First District, Division 2 Uses Hunting and Boxing Analogies in Reversing Fee Award.
The next decision we survey involves a reversal driven by the same apppellate court’s earlier decision in Karuk Tribe of No. Calif. v. Calif. Regional Water Quality Control Bd., 183 Cal.App.4th 330, 364-369 (2010) [discussed in our March 30, 2010 post]. There, the First District, Division 2 reversed a $138,250 fee award under Code of Civil Procedure section 1021.5 (the private attorney general statute) where a remand to an administrative agency for reconsideration based upon a procedural defect did not make the plaintiff a 1021.5 “successful party.” (The procedural defect was to have the agency make further findings on the merits of a supremacy argument, a task that was completed and did not change the bottom line outcome.)

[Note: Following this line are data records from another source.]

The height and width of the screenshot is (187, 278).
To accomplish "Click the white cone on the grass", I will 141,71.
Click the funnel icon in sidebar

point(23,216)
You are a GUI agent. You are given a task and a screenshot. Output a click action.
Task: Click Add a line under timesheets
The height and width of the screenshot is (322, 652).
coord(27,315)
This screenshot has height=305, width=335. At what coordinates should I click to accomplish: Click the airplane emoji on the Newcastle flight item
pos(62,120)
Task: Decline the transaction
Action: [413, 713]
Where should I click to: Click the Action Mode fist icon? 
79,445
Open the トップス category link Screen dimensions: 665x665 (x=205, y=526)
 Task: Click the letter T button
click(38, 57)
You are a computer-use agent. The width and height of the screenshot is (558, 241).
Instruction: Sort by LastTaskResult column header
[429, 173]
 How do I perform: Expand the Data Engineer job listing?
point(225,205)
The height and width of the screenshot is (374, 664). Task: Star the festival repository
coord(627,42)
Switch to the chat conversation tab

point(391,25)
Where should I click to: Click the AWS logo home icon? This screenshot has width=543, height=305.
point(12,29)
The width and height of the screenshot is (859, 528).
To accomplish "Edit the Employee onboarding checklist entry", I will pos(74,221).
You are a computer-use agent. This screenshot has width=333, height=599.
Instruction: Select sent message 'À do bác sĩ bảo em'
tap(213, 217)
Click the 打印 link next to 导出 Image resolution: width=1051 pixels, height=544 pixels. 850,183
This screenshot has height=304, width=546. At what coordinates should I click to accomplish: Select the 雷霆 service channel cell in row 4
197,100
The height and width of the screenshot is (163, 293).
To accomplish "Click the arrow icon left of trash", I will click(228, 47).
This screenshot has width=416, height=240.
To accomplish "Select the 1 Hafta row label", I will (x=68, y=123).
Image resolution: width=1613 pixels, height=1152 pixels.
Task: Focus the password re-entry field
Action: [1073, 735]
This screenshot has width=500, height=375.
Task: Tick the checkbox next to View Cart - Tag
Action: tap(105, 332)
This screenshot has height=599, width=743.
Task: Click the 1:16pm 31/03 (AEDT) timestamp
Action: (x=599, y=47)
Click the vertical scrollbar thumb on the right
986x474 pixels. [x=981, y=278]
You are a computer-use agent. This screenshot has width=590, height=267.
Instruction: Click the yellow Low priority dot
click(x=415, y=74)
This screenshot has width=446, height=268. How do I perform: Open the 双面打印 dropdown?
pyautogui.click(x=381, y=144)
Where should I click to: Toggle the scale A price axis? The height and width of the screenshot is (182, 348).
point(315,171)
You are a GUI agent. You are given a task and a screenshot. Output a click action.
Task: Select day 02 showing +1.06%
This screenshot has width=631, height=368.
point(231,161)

About a year later, in Center for Biological Diversity v. Cal. Fish and Game Comm’n, Case No. A127555 (1st Dist., Div. 2 Apr. 8, 2011) (unpublished), the same appellate court reversed a 1021.5 fee award of almost $258,800 (out of a request of almost $283,000) in favor of a plaintiff non-profit group that sought mandate to have the American pika,
a mammal related to rabbits and hares at risk due to global warming, included on a certain endangered species listing. A lower court granted mandate after the Commission made certain determinations, principally that the Center did not present sufficient evidence to justify the listing. The basis for mandate was the trial court’s perception that the agency may have used an incorrect standard of review in making its determination. On remand, the Commission reiterated its earlier decision after following the mandate directive, still producing the fee award at the lower court level appealed by the State Commission.
The reversal of the $258,800 fee award was dictated by the reasoning in Karuk. Although the procedural error was different in Center for Biological Diversity, what actually occurred was not materially different in nature. The real thrust of Center’s mandate petition was that it had presented enough evidence to have the pika listed as endangered, but it never got this “bigger game” result. Rather, it only achieved a limited “do-over” that did not result in a listing of the pika. The merits of the petition were avoided by both the Commission and trial court in their rulings. The Center only obtained a procedural clarification of why it lost, much like the petitioner in Karuk.
However, because this was only an interim battle, the appellate court did not rule out the possibility that Center might be entitled to fees at a later juncture. However, it colorfully did determine that “round one” did not result in substantial benefit to the people of California so as to countenance a 1021.5 fee award to Center at the moment.